White House and Capitol Hill aides had been left scrambling after Trump criticized the newly passed six-month bill, despite prior assurances from the administration that he would sign it ahead of a looming midnight deadline.

The president said he had signed the bill, despite his qualms on some issues, because a 60-billion-dollar increase in military spending had convinced him it was a worthwhile compromise.

"But I say to Congress I will never sign another bill like this again," he told reporters. "I'm not going to do it again."

Earlier he had threatened to veto the bill over its lack of full funding for his border wall.

"I am considering a VETO of the Omnibus Spending Bill based on the fact that the 800,000 plus DACA recipients have been totally abandoned by the Democrats (not even mentioned in Bill) and the BORDER WALL, which is desperately needed for our National Defense, is not fully funded," Trump wrote on Twitter at 9 a.m. EDT.

He then huddled with his senior advisers to discuss a potential veto and was advised against it, with the advisers saying he would be blamed for a shutdown and that discussions continue on the issues he is concerned about, one aide said.

By early afternoon, he appeared before reporters in the Diplomatic Reception Room of the White House to announce he had signed the measure.

"There are a lot of things I'm unhappy about in this bill," he said, patting the more than 2,000 pages of the legislation stacked on a purple box beside him.

Secretary of Defense James Mattis speaks during a media session after President Donald Trump had signed a spending bill at the White House, March 23, 2018.

It was unclear how seriously Republican leaders took Trump's shutdown threat. Neither Speaker Paul Ryan nor Senate Leader Mitch McConnell commented publicly on it.

Lawmakers in the Republican-dominated Senate and House of Representatives had already left Washington for a scheduled two-week spring recess, and Trump himself was scheduled on Friday to fly to Florida for a weekend at his private resort.

Trump has been frustrated that Congress has not turned over funding to make good on his campaign promise to build a wall along the US-Mexico border. The bill includes 1.6 billion dollars for six month's of work on the project but he had sought 25 billion dollars for it.

Trump also has been at odds with Democrats in Congress over the fate of Dreamer immigrants – those brought to the United States illegally when they were children.

Trump canceled the Deferred Action for Childhood Arrivals (DACA) program that gives work permits to the Dreamers and protects them from deportation. The decision is currently tied up in court cases.

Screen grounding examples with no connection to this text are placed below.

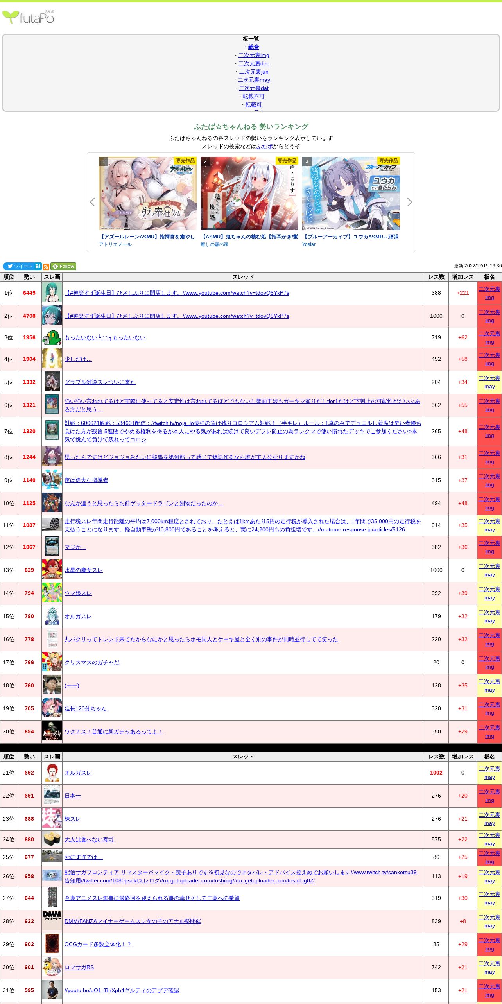Click the green Follow button

tap(63, 266)
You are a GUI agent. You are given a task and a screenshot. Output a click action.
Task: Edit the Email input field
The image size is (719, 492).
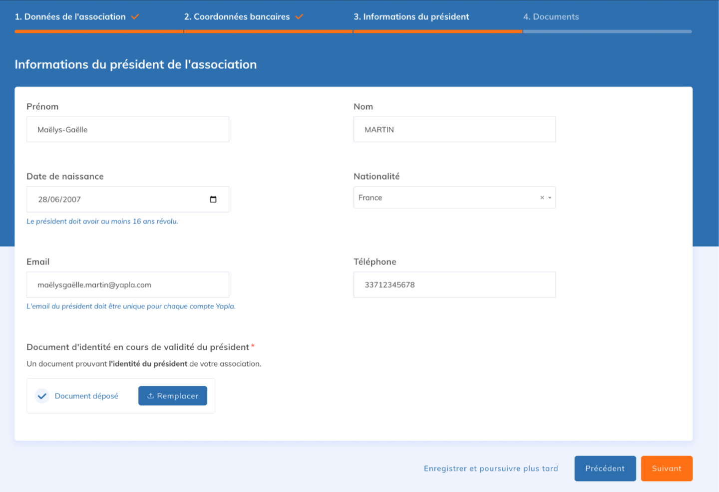[x=127, y=285]
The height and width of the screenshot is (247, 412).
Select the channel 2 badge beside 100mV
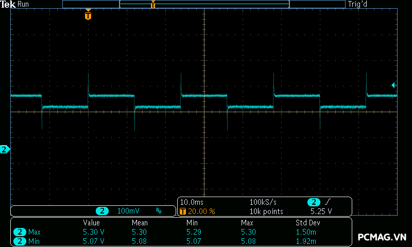(x=102, y=211)
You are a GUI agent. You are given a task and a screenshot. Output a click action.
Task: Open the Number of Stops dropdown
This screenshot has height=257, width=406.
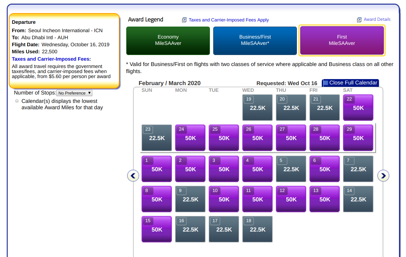[x=74, y=93]
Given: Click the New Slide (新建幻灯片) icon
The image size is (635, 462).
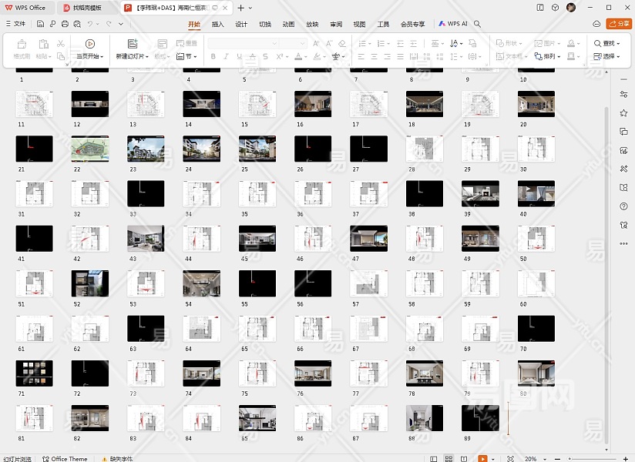Looking at the screenshot, I should click(x=133, y=44).
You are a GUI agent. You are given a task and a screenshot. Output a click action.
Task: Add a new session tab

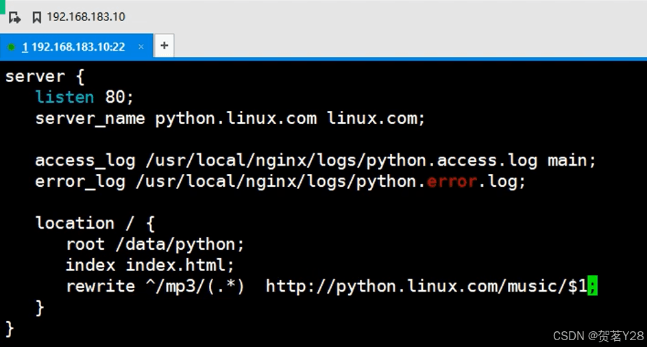(x=164, y=45)
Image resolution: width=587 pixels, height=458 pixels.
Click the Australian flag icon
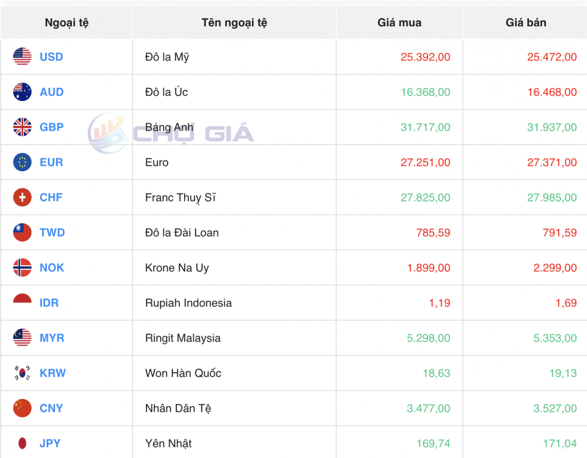[22, 92]
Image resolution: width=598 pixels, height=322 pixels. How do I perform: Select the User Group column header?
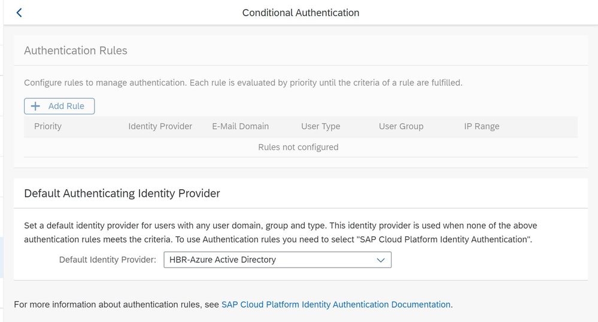point(400,126)
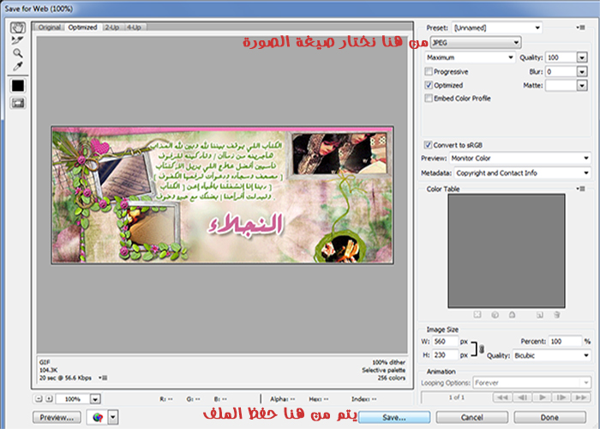
Task: Open the Optimize panel menu icon next to Preset
Action: click(x=580, y=27)
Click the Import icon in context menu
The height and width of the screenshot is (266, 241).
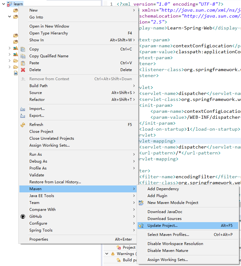pos(23,109)
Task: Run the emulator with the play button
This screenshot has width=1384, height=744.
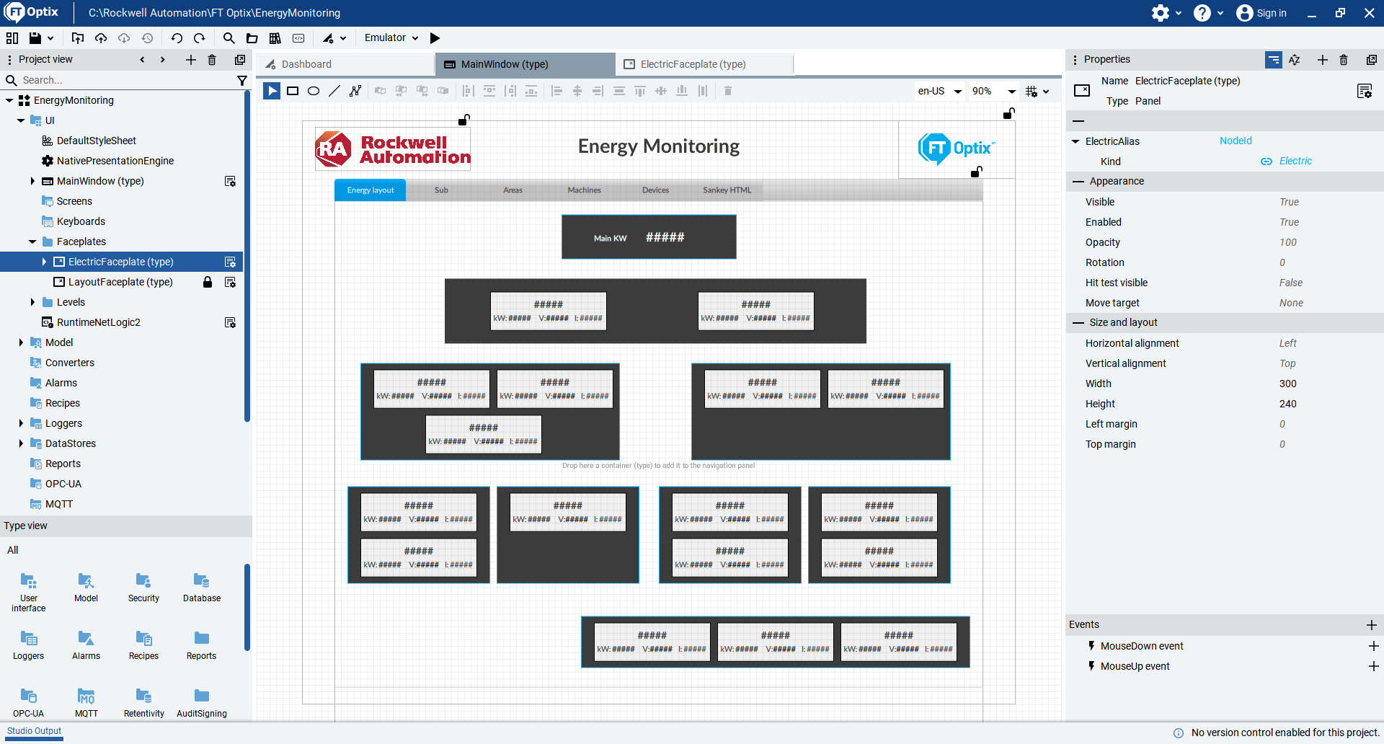Action: [435, 38]
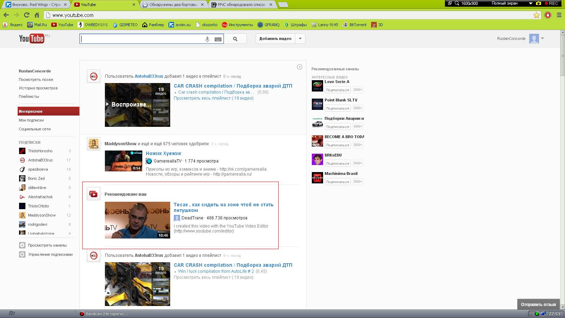Click the YouTube logo
This screenshot has width=565, height=318.
[x=32, y=39]
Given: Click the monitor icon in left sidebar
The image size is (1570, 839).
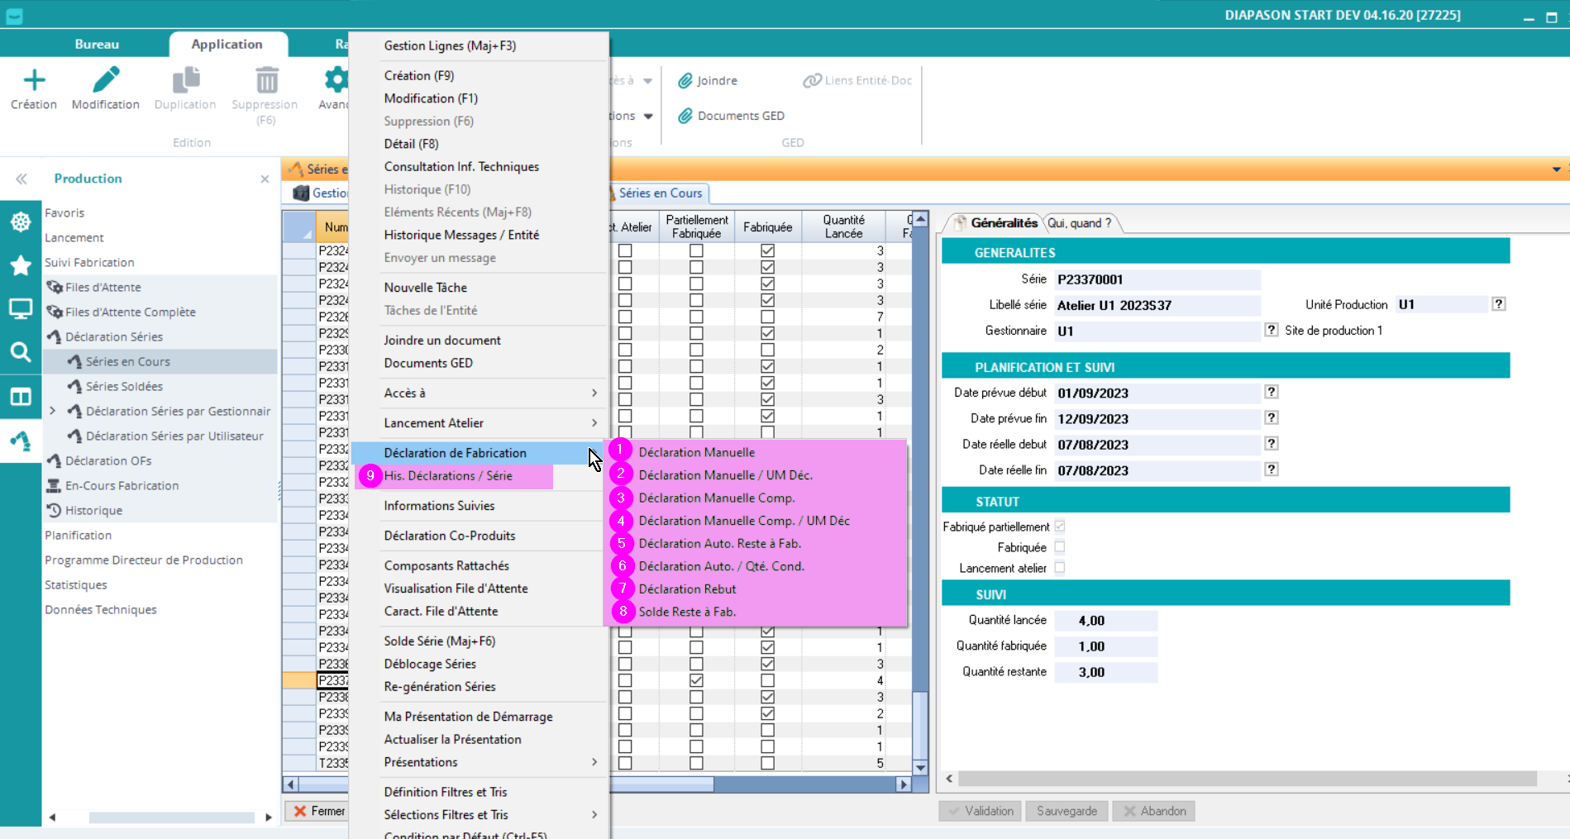Looking at the screenshot, I should pyautogui.click(x=21, y=309).
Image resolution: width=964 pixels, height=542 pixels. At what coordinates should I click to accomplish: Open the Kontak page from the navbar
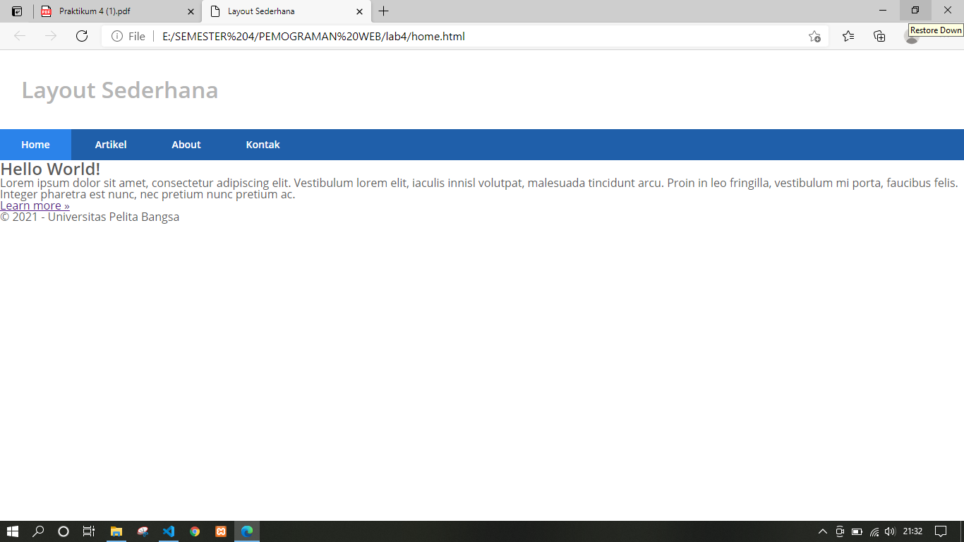point(262,144)
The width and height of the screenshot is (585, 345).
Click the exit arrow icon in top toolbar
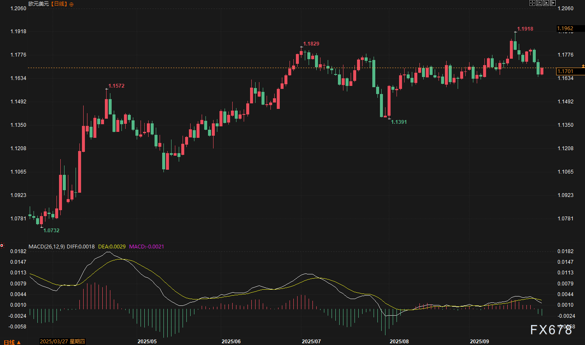553,3
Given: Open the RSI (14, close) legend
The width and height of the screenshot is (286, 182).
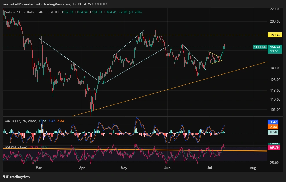Looking at the screenshot, I should pyautogui.click(x=16, y=147).
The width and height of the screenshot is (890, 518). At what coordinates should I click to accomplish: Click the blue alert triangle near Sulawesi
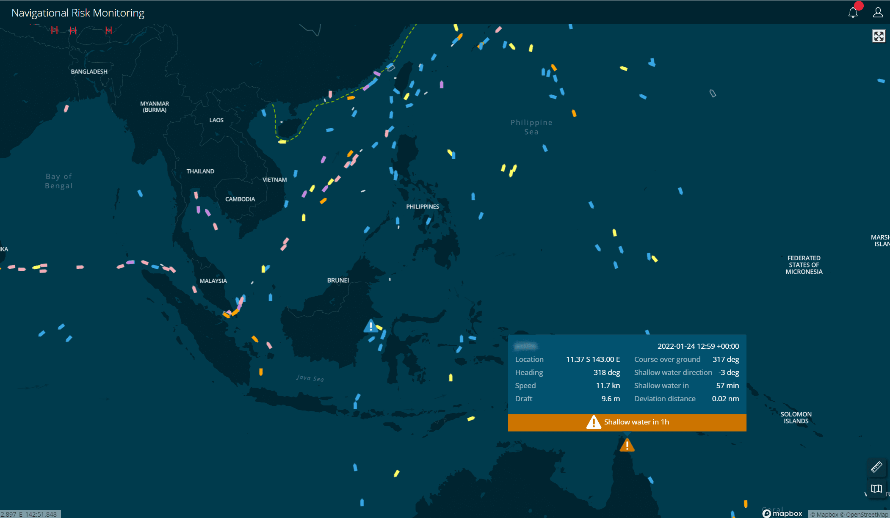click(x=370, y=326)
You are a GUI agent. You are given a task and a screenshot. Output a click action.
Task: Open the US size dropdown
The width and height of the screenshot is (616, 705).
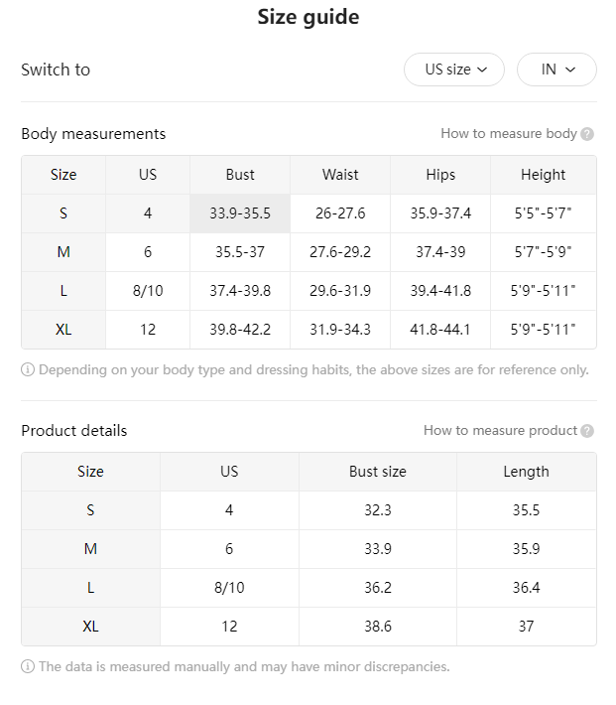pos(453,70)

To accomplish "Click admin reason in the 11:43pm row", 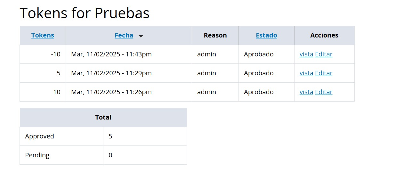I will tap(206, 54).
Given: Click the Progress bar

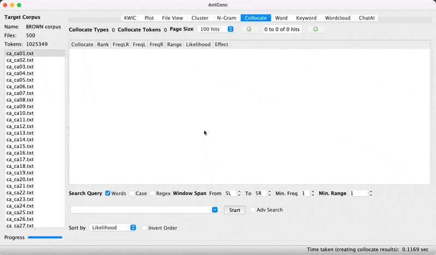Looking at the screenshot, I should click(45, 238).
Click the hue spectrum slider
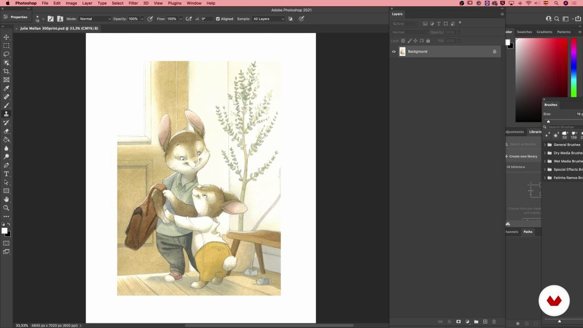Viewport: 583px width, 328px height. coord(573,68)
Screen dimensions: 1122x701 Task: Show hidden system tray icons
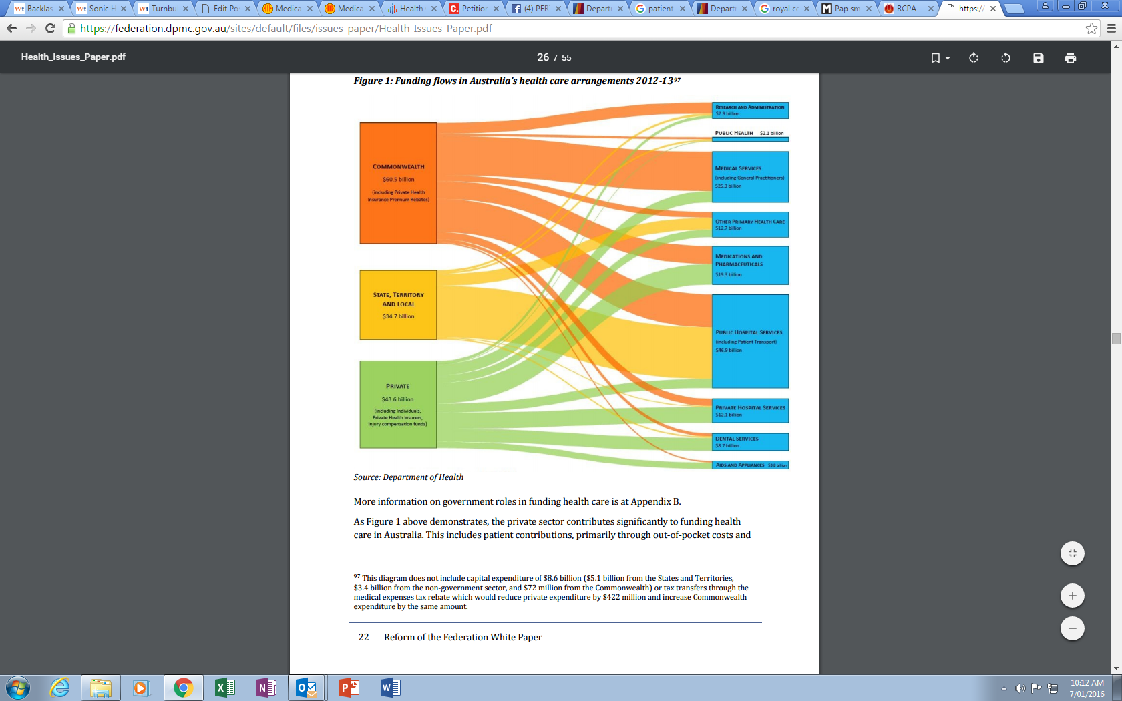[x=1004, y=688]
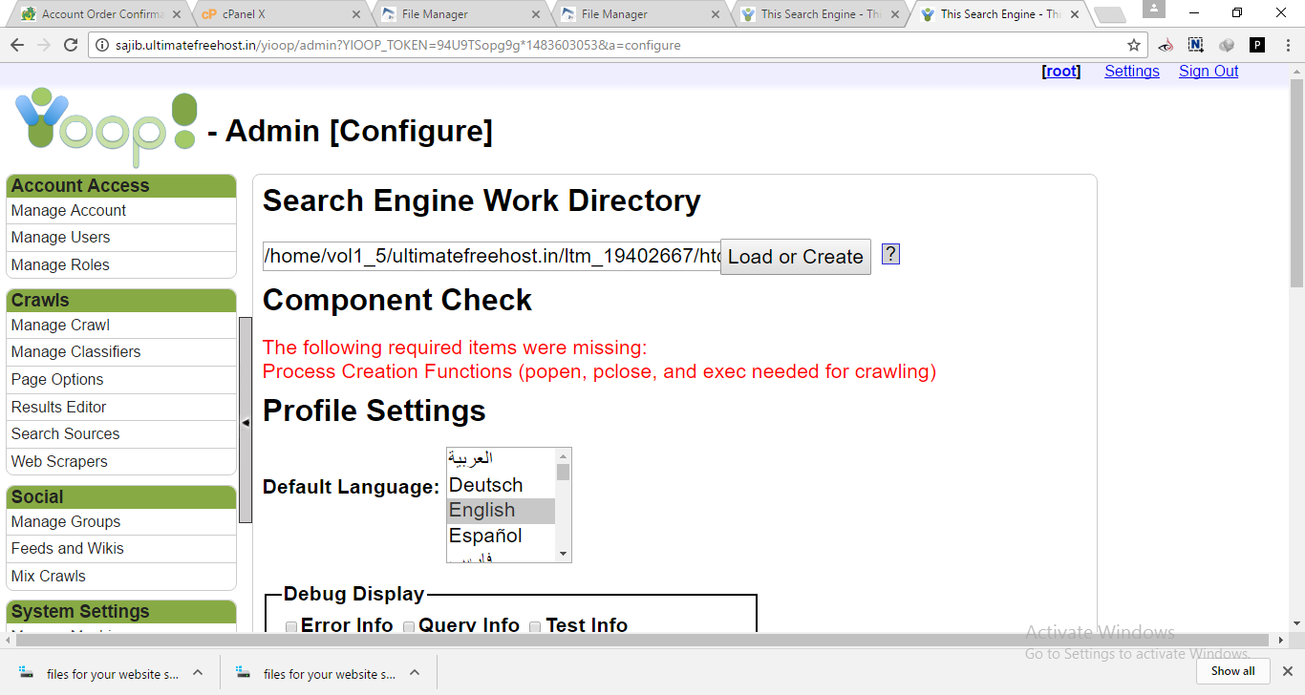Enable the Query Info checkbox

[409, 627]
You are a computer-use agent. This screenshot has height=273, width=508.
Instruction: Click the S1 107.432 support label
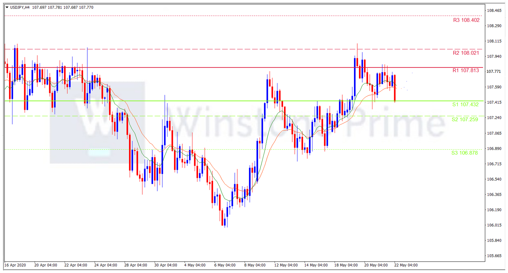(x=465, y=105)
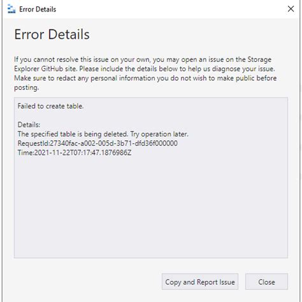Click the large 'Error Details' heading

tap(52, 34)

He offered to extend the protections, tied to a sweeping set of changes to immigration laws, but subsequently rejected bipartisan offers from lawmakers.

As the six-month spending budget deal was coming together, there had been reports Trump had balked at the bill and had to be persuaded by Ryan to support it.

The conservative wing of Trump's party had panned the bill because of its spending increases and some deficit hawks cheered Trump's Friday morning threat to veto it.